The newly discovered ice is amorphous — that is, its molecules are in a disorganized form, not neatly ordered as they are in ordinary, crystalline ice. Amorphous ice, although rare on Earth, is the main type of ice found in space. That is because, in the colder environment of space, ice does not have enough thermal energy to form crystals.
For the study, published in the journal Science, the research team used a process called ball milling, vigorously shaking ordinary ice together with steel balls in a jar cooled to -200 degrees Centigrade.
They found that, rather than ending up with small bits of ordinary ice, the process yielded a novel amorphous form of ice that, unlike all other known ices, had the same density as liquid water and whose state resembled water in solid form. They named the new ice medium-density amorphous ice (MDA).
Implications for Ice Moons and Tectonic Activity
The team suggested that MDA (which looks like a fine white powder) may exist inside ice moons of the outer solar system, as tidal forces from gas giants such as Jupiter and Saturn may exert similar shear forces on ordinary ice as those created by ball milling. In addition, the team found that when MDA was warmed up and recrystallized, it released an extraordinary amount of heat, meaning it could trigger tectonic motions and “icequakes” in the kilometers-thick covering of ice on moons such as Jupiter’s Ganymede (pictured below).

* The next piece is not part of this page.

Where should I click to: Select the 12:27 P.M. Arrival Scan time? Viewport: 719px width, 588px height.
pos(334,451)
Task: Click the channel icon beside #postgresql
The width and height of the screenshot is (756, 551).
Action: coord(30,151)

Senior author Professor Christoph Salzmann (UCL Chemistry) said: “Water is the foundation of all life. Our existence depends on it, we launch space missions searching for it, yet from a scientific point of view it is poorly understood.

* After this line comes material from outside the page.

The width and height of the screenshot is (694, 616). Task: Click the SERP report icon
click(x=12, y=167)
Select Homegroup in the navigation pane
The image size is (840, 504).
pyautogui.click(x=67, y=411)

A New Discovery in the Density Gap of Ice
“We know of 20 crystalline forms of ice, but only two main types of amorphous ice have previously been discovered, known as high-density and low-density amorphous ices. There is a huge density gap between them and the accepted wisdom has been that no ice exists within that density gap. Our study shows that the density of MDA is precisely within this density gap and this finding may have far-reaching consequences for our understanding of liquid water and its many anomalies.”

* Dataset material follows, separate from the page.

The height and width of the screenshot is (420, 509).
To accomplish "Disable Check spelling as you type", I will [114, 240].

The density gap between the known amorphous ices has led scientists to suggest water in fact exists as two liquids at very cold temperatures and that theoretically, at a certain temperature, both of these liquids could co-exist, with one type floating above the other, as when mixing oil and water. This hypothesis has been demonstrated in a computer simulation, but not confirmed by experiment. The researchers say that their new study may raise questions about the validity of this idea.
Professor Salzmann said: “Existing models of water should be re-tested. They need to be able to explain the existence of medium-density amorphous ice. This could be the starting point for finally explaining liquid water.”
The Nature of Liquid Water and Glassy States
The researchers proposed that the newly discovered ice may be the true glassy state of liquid water – that is, a precise replica of liquid water in solid form, in the same way that glass in windows is the solid form of liquid silicon dioxide. However, another scenario is that MDA is not glassy at all, but is in a heavily sheared crystalline state.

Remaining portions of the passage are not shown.